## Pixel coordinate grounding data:
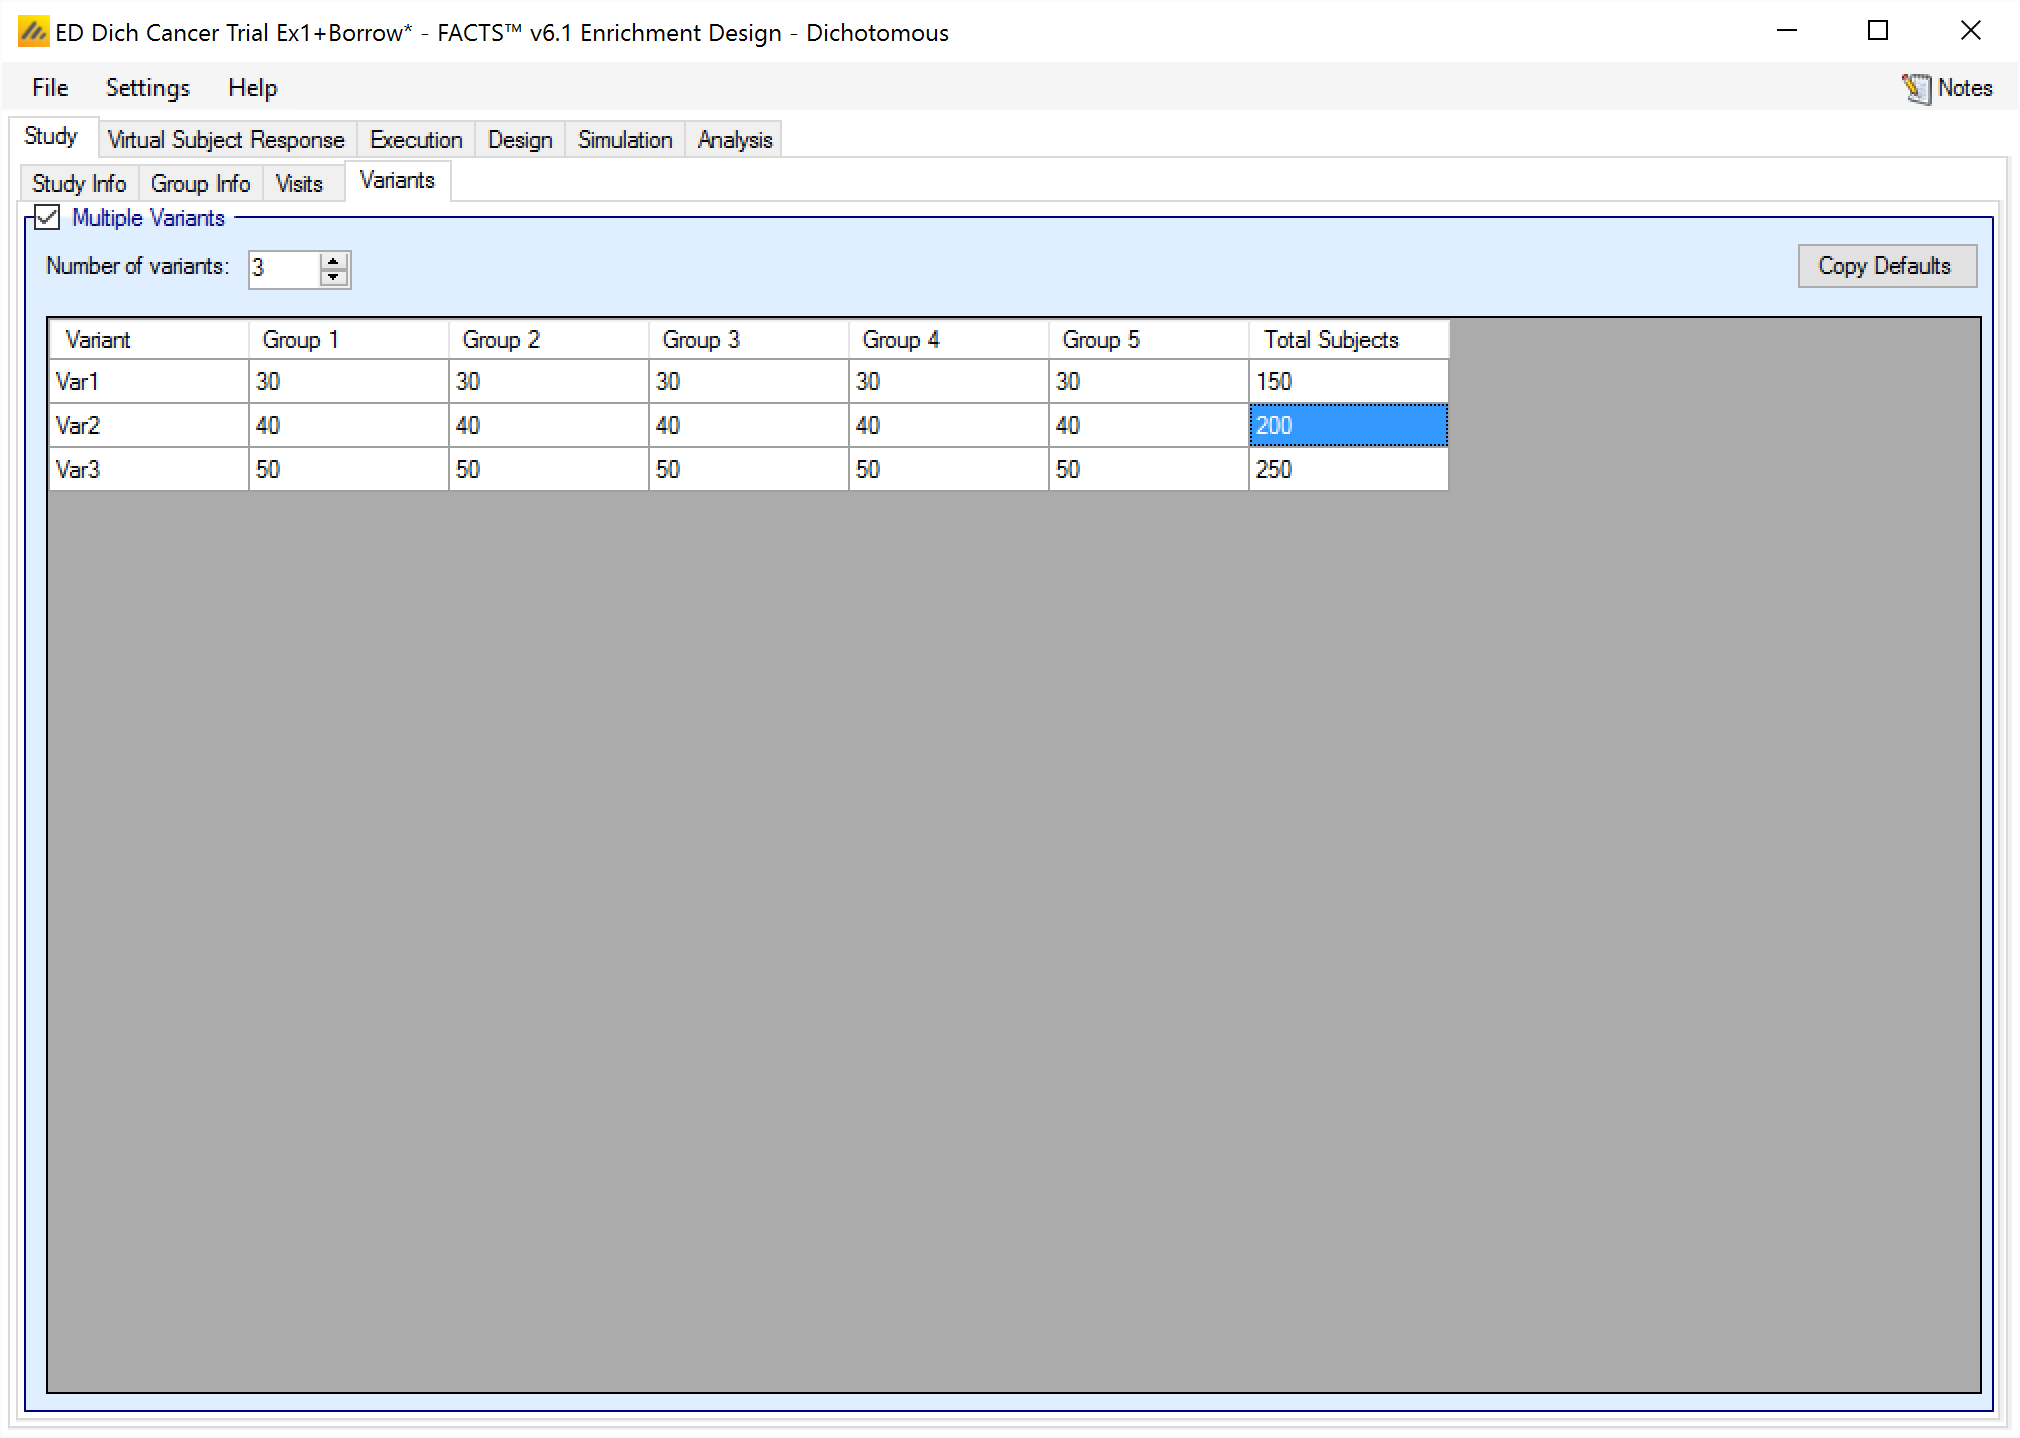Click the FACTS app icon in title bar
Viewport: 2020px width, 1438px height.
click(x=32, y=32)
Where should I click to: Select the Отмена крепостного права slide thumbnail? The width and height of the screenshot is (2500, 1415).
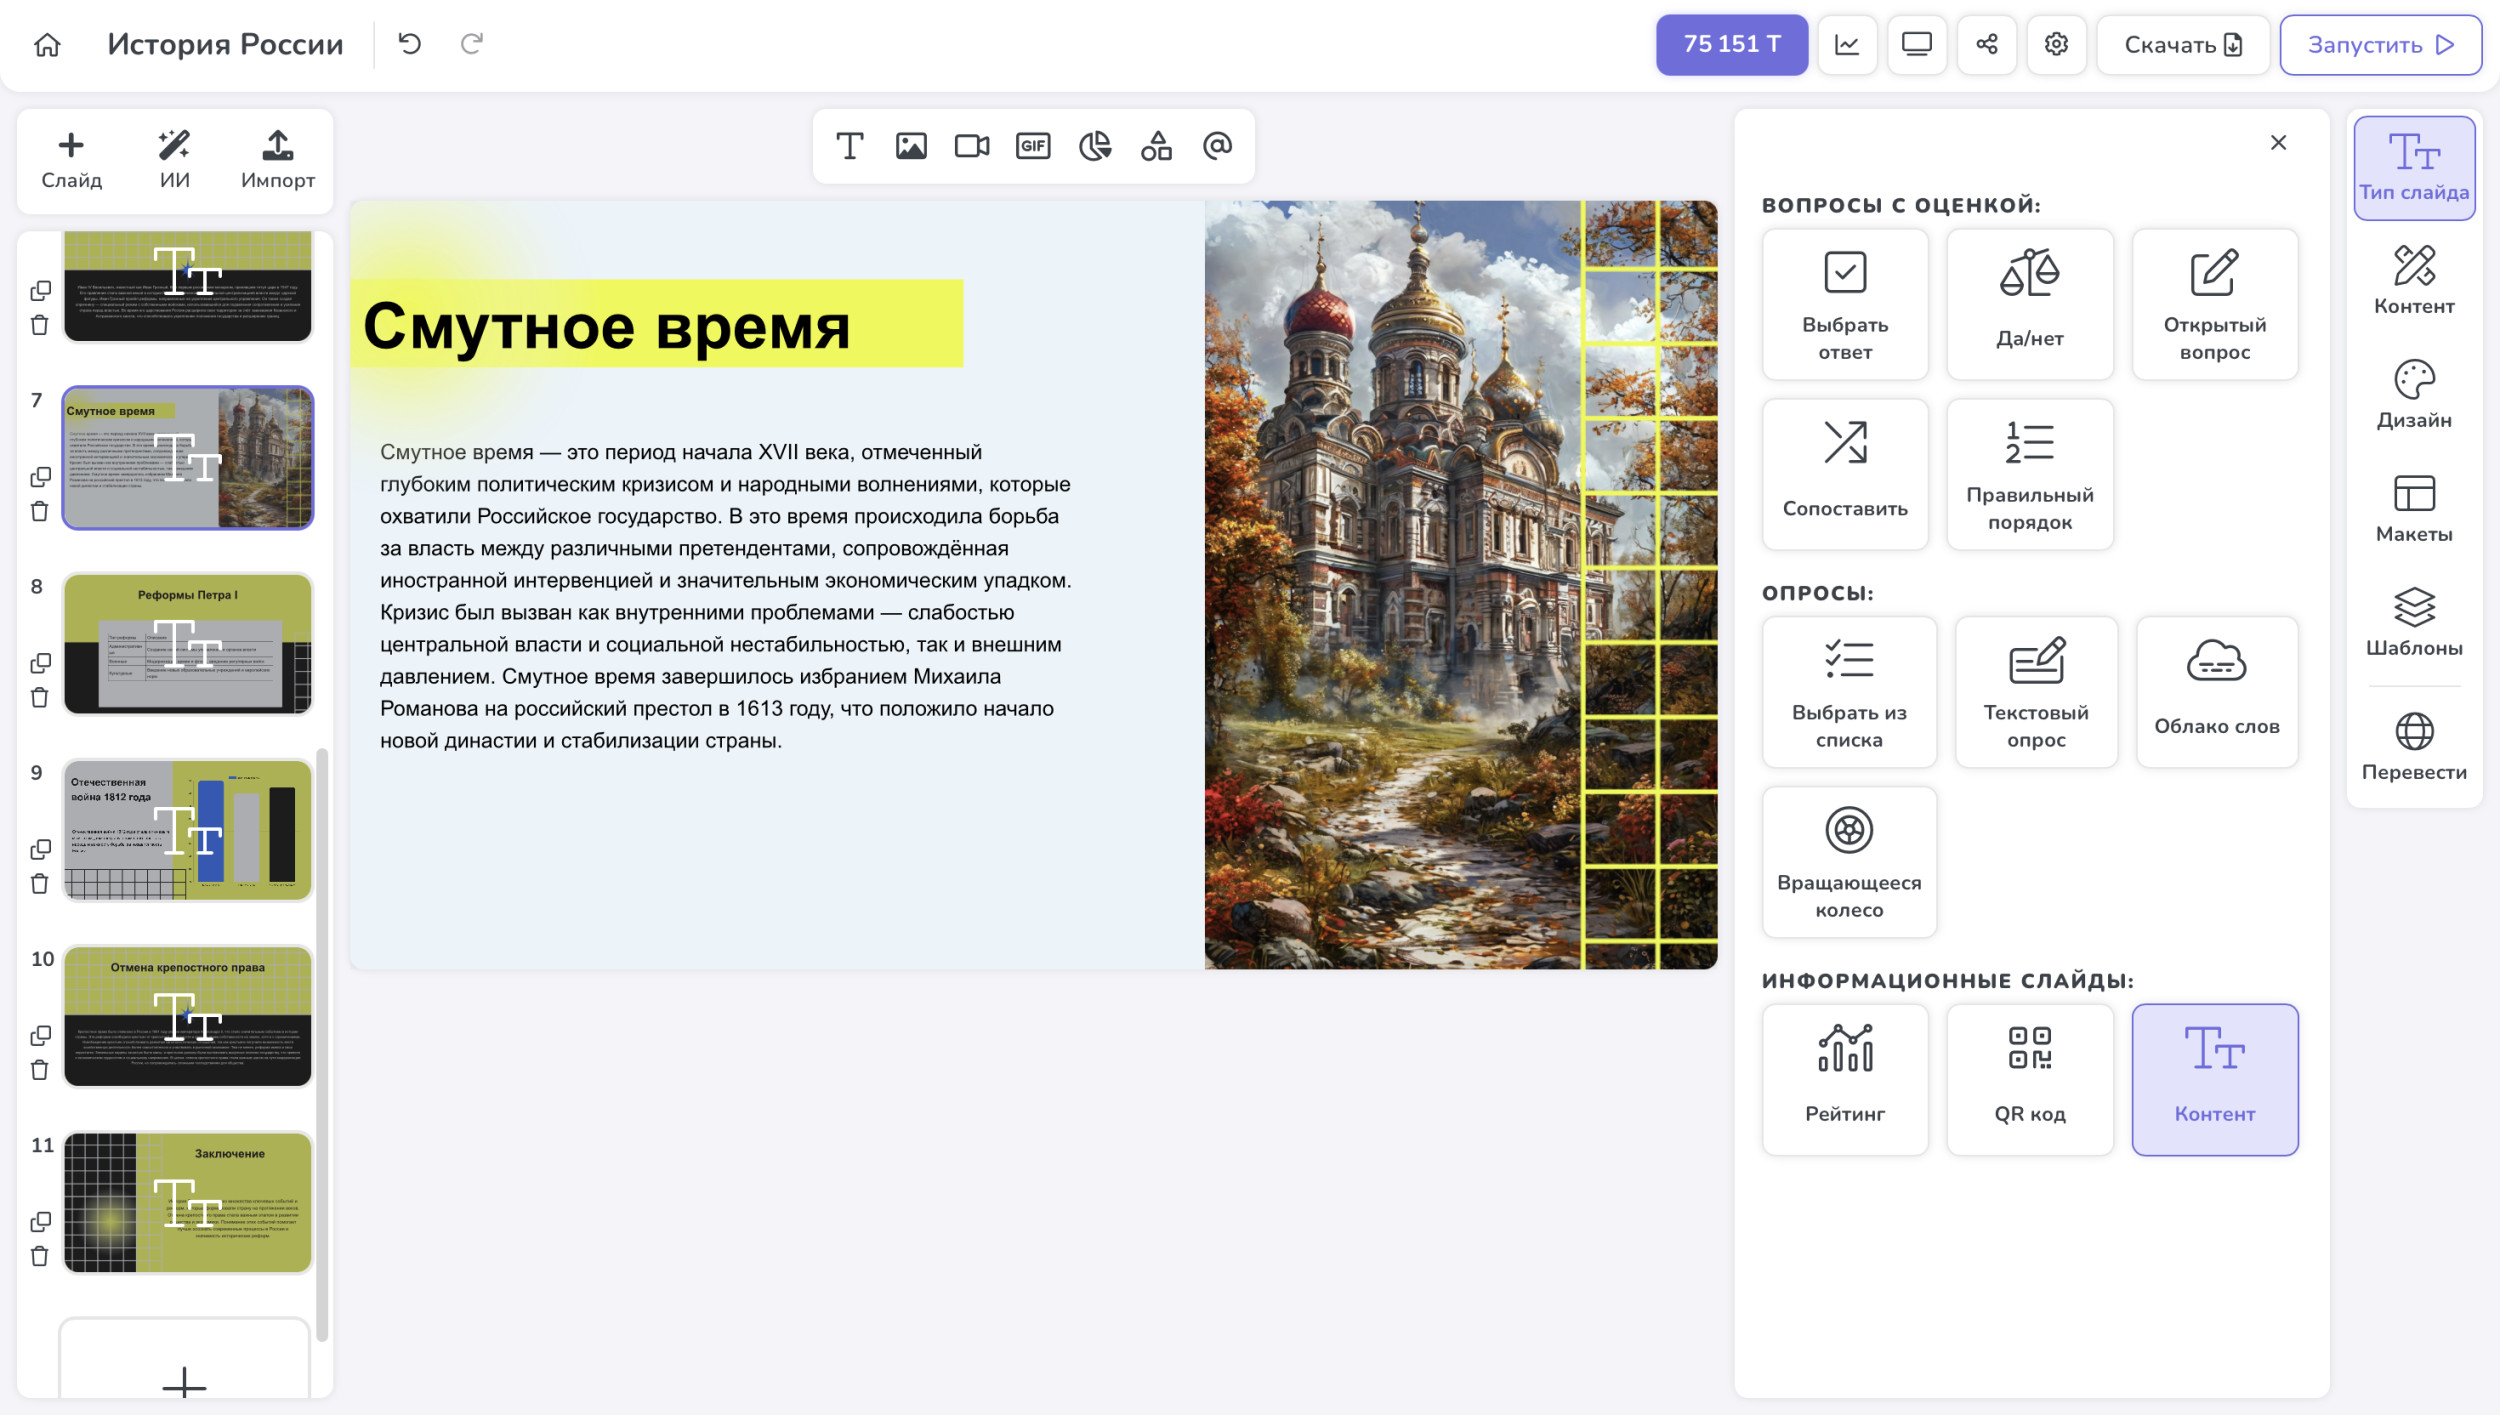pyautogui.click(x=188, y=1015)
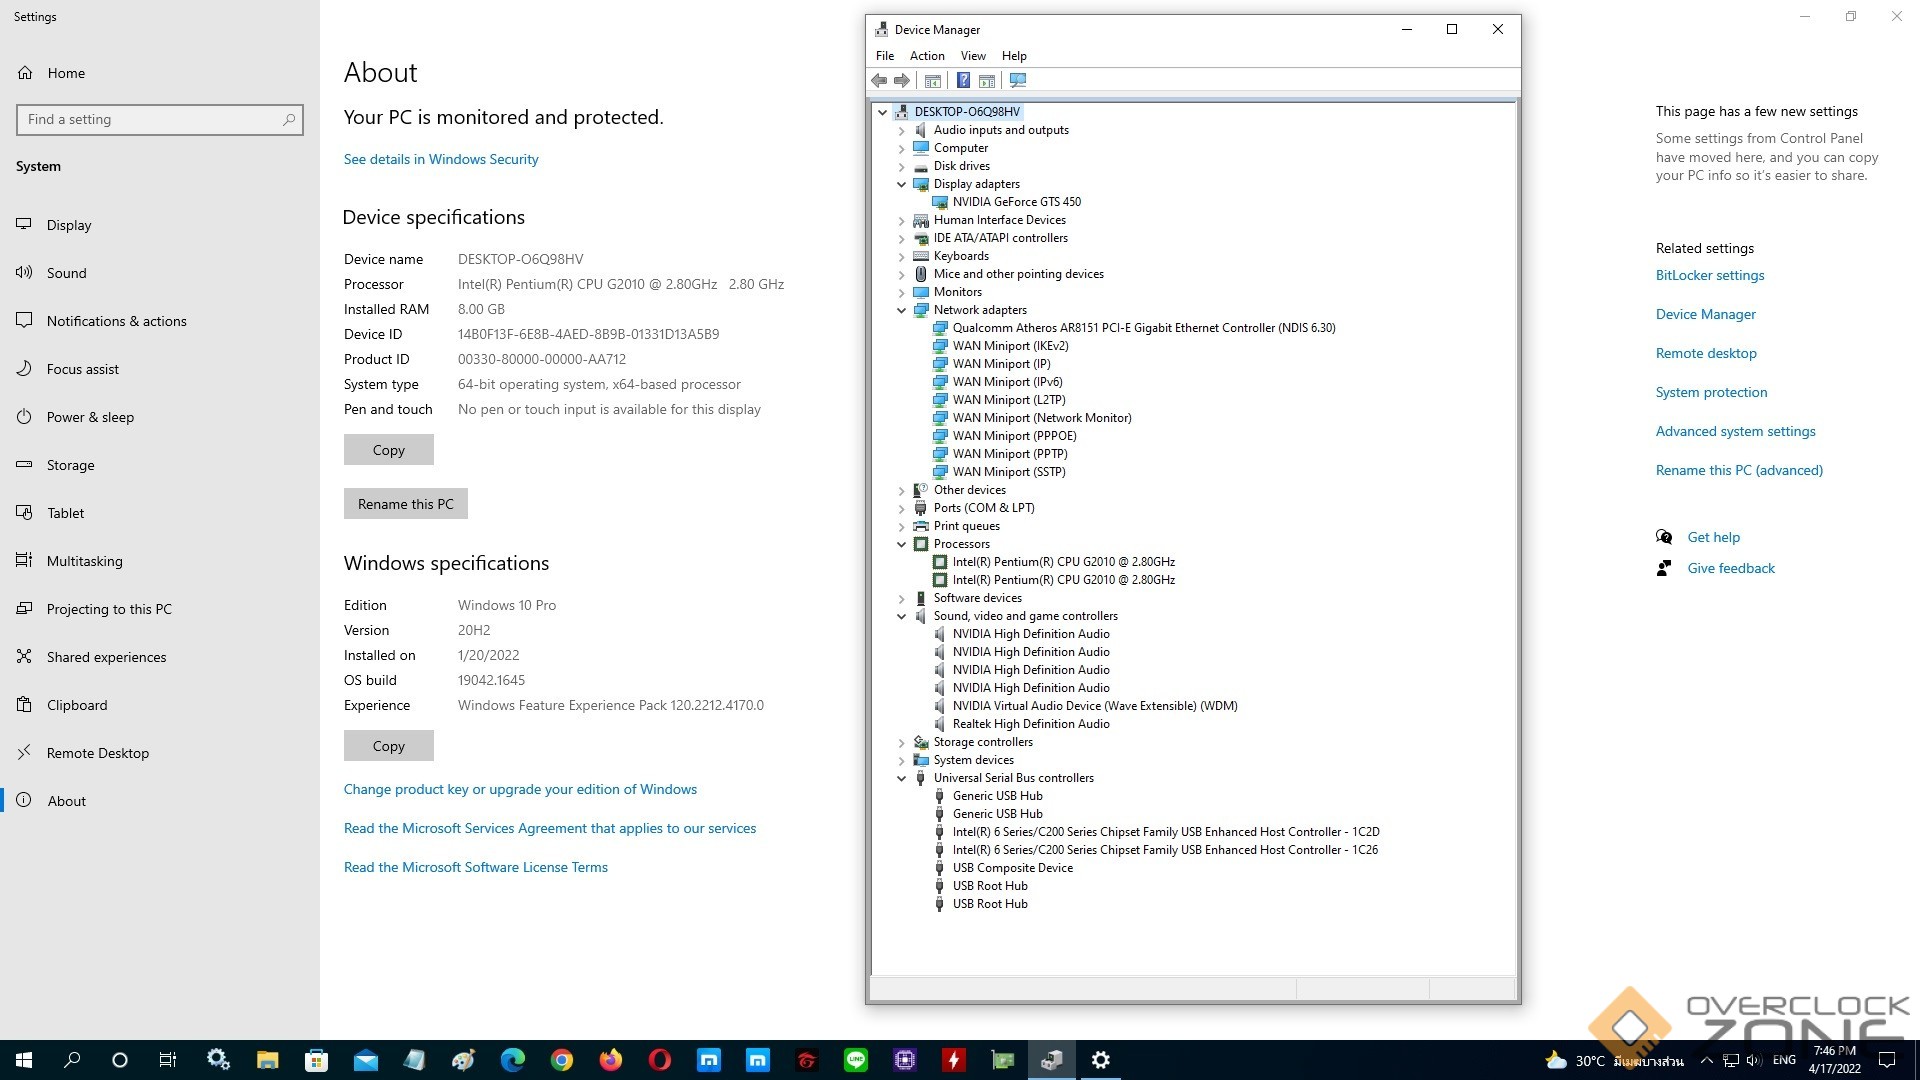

## Task instructions:
From the line containing "Where should I" through the last line of the records above, reproduce every line exactly, leaving out the pictures.

## Exercise answer:
Where should I click to: Select the Отмена крепостного права slide thumbnail? The width and height of the screenshot is (2500, 1415).
pyautogui.click(x=188, y=1015)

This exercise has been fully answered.